Complete the following:
1. In the log data text, which table holds visits?
2. Please condense the paragraph of the log data text that starts "All log data is persisted" into a short bulleted list that keeps its main facts.
3. Name every type of log data that the log data text gives.

Exercise passage:

"""

Did you know? You can extend the database with a plugin.

Log data

There are four types of log data:

  • visits
  • action types
  • conversions
  • ecommerce items

All log data is persisted in a similar way: new data is constantly added to the set at high volume and updates are non-existent, except for visits.

Visit data is updated while visits are active. So until a visit ends it is possible that Piwik will try and update it.

Log data is read when calculating analytics data and old data will sometimes be deleted (via the data purging feature).

Backends must ensure that inserting new log data is as fast as possible and aggregating log data is not too slow (though obviously, faster is better).

Visits

Visits are stored in the log_visit table.

Each visit contains the following information:

  • idsite: the ID of the the website it was tracked for
  • idvisitor: a visitor ID (an 8 byte binary string)
  • visitor_localtime: the visit datetime in the visitor's time of day
  • visitor_returning: whether the visit is the first visit for this visitor or not
  • visitor_count_visits: the number of visits the visitor has made up to this one
  • visitor_days_since_last: the number of days since this visitor's last visit (if any)
  • visitor_days_since_order: the number of days since this visitor's last order (if any)
  • visitor_days_since_first: the number of days since this visitors' first visit
  • visit_first_action_time: the datetime of the visit's first action
  • visit_last_action_time: the datetime of the visit's last action
  • visit_exit_idaction_url: the ID of the URL action type of the visit's last action
  • visit_exit_idaction_name: the ID of the page title action type of the visit's last action
  • visit_entry_idaction_url: the ID of the URL action type of the visit's first action
  • visit_entry_idaction_name: the ID of the page title action type of this visit's first action
  • visit_total_actions: the count of actions performed during this visit
  • visit_total_searches: the count of site searches performed during this visit
  • visit_total_events: the count of custom events performed during this visit
  • visit_total_time: the total elapsed time of the visit
  • visit_goal_converted: whether this visit converted a goal or not
  • visit_goal_buyer: whether the visitor ordered something during this visit or not
  • referer_type: the type of this visitor's referrer. Can be one of the following values:
    • Common::REFERRER_TYPE_DIRECT_ENTRY = 1: If set to this value, other referer_... fields have no meaning.
    • Common::REFERRER_TYPE_SEARCH_ENGINE = 2: If set to this value, referer_url is the url of the search engine and referer_keyword is the keyword used (if we can find it).

"""

Collected data:

"""

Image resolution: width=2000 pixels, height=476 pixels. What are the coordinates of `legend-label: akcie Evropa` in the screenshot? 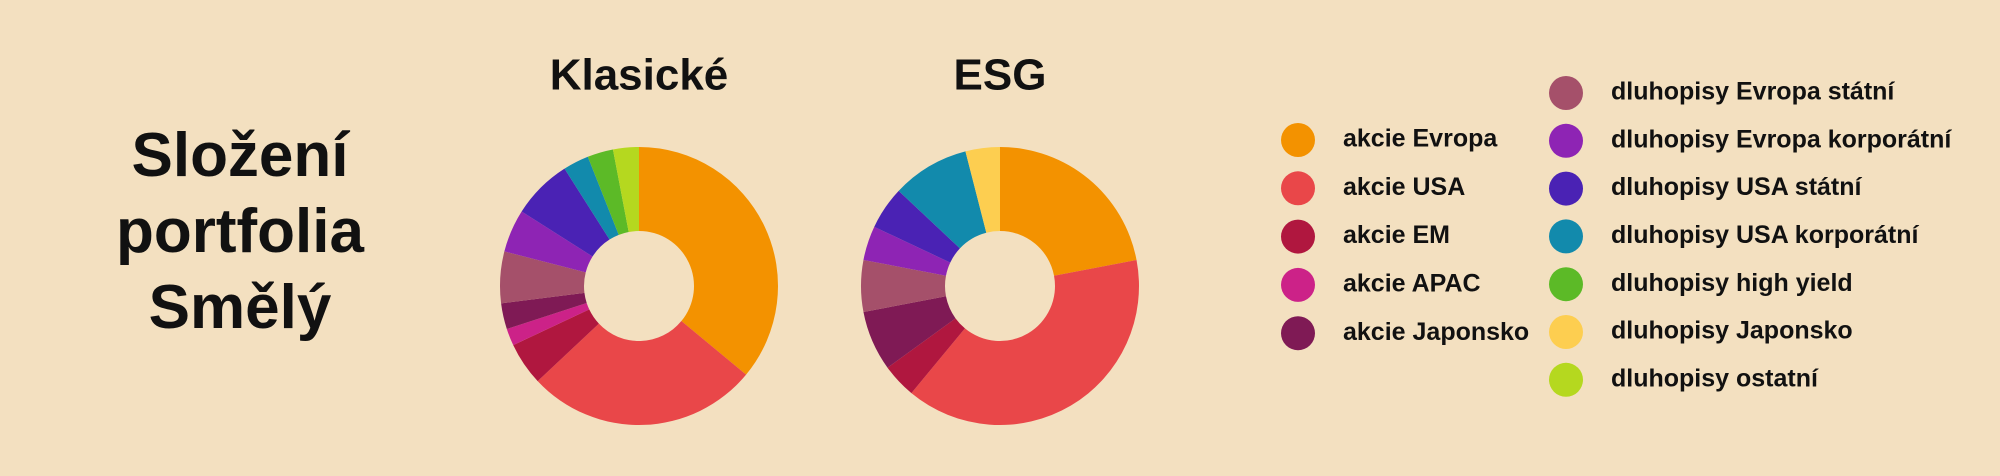 It's located at (1420, 139).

"""

Results of the exercise:
1. The log_visit table.

2.
- All log data is stored in a similar way.
- New data is added constantly and at high volume.
- Data is never updated, except for visits.

3.
- visits
- action types
- conversions
- ecommerce items